Sunday, July 17, 2011

Relational Theology For the Emergent Church: Moltmann & Cobb

I'm writing my master's thesis on the ecological theologies of the German Reformed theologian Jürgen Moltmann and the American Methodist process theologian John Cobb.  These two widely influential theologians are about the same age (Cobb is 86, Moltmann is 85), have some very interesting overlapping emphases in their 'relational' theological programs (despite important differences), and converge even closer in their progressive politics.  I'm convinced that they are two of the most important theologians today for the wildly diverse emergent church.  Now, before you protest that the last thing we need is to exclusively concentrate on more white male Western theologians, let me agree with you wholeheartedly.  But that's part of my point in highlighting these two theologians from an older generation - they have been at the forefront of encouraging a more diverse theological conversation, engaging with feminist, Latin American, African, and Korean theologies.  To highlight these two theologians is then to also provide positive examples for what is often criticized as a mostly white emergent church movement talking amongst themselves, while at the same time showing that a lot of what we are 'emerging' into has been pioneered by an older generation of theologians.  Now, indulge me if you will as I explain my reasoning for pointing out these two classic thinkers.

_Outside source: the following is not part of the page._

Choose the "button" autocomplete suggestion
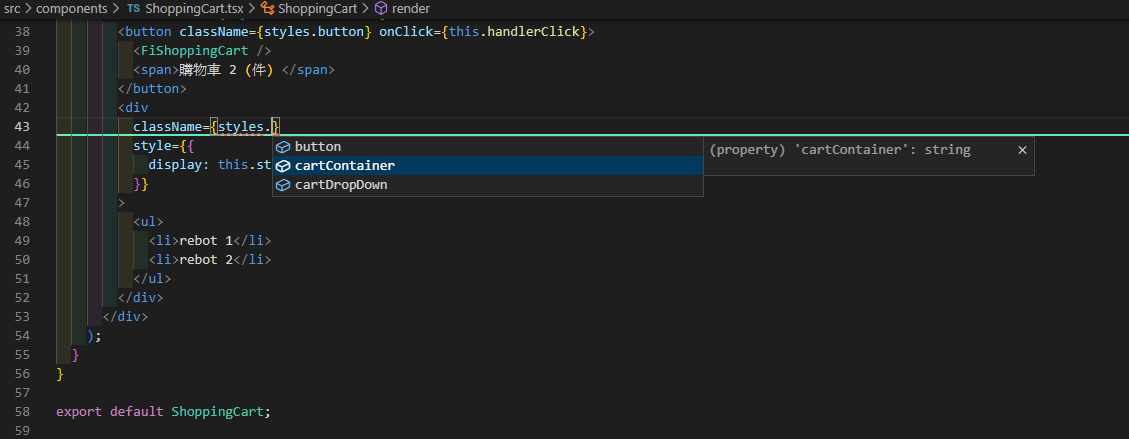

But first, what is the emergent church?  In a nutshell, it's a young and growing post-modern, post-evangelical, post-liberal, even post-denominational movement that started in the 1990s.  Some of the emergent movement today is rooted in deconstructive postmodernism (especially influenced by the negative/apophatic theologies of Peter Rollins and John Caputo), some are post-liberal/Hauerwasians/anabaptists, while perhaps a very small minority are engaged in Radical Orthodoxy.  I am not attracted to any of these options myself, though I continue to learn a great deal from all of them.  I have a hunch that many persons in the emergent church today are moving (or have already moved) in yet other directions.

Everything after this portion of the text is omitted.